Dataset extract below:
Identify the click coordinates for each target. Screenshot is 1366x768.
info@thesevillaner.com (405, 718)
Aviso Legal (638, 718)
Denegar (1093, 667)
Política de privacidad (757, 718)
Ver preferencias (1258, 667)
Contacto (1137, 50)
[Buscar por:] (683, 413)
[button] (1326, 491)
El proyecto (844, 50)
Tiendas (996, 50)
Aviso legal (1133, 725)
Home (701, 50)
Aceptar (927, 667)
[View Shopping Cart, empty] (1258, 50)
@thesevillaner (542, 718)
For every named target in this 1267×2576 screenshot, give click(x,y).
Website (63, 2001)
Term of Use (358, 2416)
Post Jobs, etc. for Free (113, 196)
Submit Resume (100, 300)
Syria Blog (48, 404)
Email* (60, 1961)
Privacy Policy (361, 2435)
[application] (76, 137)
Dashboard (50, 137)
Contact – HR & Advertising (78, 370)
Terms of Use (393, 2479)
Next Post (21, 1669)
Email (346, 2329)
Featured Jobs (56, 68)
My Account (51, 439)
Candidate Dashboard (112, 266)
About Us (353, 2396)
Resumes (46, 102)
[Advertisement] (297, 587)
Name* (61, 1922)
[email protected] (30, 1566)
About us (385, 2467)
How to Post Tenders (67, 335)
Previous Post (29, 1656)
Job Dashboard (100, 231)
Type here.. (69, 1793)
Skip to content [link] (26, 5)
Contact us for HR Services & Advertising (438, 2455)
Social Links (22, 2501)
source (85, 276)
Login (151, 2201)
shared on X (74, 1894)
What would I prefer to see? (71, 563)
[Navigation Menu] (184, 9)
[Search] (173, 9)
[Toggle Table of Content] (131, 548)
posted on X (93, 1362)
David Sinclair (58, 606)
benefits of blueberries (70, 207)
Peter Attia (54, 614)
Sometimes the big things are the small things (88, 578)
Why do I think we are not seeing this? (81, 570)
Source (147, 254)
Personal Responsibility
End of Dataset extract.
Activity.
Scan the data for the word "this" and copy every line where it shows up.

Exercise output.
For every named target in this 1267×2576 screenshot, give click(x,y).
Why do I think we are not seeing this? (81, 570)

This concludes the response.